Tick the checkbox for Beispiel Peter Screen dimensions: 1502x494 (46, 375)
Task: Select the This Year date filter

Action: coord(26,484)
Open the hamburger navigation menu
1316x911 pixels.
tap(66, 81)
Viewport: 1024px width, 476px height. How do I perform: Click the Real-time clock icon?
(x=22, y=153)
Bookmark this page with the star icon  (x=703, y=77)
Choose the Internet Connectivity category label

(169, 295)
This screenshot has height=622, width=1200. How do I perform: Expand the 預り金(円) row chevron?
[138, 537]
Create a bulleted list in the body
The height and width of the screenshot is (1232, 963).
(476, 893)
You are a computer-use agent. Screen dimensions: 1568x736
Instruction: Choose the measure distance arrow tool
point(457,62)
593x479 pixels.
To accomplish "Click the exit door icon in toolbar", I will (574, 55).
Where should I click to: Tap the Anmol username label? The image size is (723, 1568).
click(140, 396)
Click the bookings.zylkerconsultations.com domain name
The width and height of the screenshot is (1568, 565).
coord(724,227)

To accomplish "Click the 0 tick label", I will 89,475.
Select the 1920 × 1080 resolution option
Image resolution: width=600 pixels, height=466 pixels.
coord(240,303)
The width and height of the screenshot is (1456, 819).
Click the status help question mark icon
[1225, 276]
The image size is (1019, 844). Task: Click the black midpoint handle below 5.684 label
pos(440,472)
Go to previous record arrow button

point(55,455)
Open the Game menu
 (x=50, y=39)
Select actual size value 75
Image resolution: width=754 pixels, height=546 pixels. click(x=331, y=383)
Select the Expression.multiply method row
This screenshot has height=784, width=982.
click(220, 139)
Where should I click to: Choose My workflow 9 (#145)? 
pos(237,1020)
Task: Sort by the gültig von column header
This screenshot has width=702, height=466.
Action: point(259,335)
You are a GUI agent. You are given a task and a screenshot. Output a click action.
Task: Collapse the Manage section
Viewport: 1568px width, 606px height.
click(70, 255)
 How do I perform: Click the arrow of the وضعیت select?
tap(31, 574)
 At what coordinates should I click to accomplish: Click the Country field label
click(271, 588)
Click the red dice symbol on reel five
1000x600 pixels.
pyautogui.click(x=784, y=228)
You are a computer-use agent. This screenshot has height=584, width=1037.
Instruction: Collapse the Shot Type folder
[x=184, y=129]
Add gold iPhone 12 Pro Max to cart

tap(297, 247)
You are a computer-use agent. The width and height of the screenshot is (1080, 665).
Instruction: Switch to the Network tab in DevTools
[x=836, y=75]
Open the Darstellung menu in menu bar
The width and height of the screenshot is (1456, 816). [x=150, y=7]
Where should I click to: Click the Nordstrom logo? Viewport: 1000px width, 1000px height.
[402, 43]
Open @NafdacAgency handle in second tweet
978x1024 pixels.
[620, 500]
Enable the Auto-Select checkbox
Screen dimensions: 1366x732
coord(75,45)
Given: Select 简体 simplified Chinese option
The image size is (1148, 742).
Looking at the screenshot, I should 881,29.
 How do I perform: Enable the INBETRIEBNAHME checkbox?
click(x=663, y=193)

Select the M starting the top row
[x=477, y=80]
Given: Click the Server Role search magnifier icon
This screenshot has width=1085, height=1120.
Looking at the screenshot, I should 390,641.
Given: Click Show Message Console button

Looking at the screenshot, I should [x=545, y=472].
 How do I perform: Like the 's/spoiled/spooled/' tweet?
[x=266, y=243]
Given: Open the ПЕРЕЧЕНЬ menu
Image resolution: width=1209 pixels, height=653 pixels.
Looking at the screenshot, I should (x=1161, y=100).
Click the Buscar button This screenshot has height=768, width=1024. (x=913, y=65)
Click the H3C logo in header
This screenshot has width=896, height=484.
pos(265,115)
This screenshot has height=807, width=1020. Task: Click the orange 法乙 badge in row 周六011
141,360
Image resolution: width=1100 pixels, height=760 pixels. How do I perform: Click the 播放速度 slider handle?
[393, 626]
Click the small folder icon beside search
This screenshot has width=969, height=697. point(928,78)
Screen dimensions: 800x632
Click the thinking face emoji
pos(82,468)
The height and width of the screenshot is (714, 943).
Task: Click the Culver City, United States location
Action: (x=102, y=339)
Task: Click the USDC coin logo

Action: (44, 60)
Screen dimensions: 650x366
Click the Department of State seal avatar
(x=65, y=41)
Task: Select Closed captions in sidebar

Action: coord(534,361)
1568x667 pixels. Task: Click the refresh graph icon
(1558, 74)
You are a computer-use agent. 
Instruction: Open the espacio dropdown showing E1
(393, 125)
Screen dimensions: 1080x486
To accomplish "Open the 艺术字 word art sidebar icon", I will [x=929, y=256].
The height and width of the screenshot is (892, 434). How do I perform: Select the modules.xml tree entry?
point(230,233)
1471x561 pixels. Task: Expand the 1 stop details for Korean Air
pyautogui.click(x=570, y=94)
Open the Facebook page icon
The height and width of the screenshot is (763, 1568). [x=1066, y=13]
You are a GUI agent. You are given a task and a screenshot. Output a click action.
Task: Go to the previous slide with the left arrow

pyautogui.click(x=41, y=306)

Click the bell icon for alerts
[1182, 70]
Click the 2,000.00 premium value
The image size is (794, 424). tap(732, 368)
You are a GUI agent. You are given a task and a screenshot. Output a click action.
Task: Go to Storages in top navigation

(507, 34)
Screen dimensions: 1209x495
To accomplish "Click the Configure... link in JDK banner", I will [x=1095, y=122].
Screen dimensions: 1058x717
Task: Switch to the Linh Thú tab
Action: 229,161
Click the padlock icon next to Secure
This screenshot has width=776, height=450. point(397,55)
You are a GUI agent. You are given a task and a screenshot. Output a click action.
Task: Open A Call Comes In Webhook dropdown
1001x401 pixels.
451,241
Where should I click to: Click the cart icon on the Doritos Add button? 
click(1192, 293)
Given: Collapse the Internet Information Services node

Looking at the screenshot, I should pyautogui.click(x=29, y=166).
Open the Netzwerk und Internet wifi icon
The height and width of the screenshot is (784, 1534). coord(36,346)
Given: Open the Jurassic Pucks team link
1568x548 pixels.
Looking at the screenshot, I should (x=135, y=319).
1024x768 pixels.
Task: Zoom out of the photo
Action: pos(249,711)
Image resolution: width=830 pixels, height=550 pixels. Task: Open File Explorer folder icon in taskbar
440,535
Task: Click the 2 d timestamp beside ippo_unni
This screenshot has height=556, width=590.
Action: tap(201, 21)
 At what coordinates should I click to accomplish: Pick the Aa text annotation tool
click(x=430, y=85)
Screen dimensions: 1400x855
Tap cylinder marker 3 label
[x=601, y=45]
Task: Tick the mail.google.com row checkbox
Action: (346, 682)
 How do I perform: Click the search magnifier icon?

---

Task prompt: All lines above in which the word "option" occurs should be identified and copied.

Solution:
Select the 1920 × 1080 resolution option
Given: Select 简体 simplified Chinese option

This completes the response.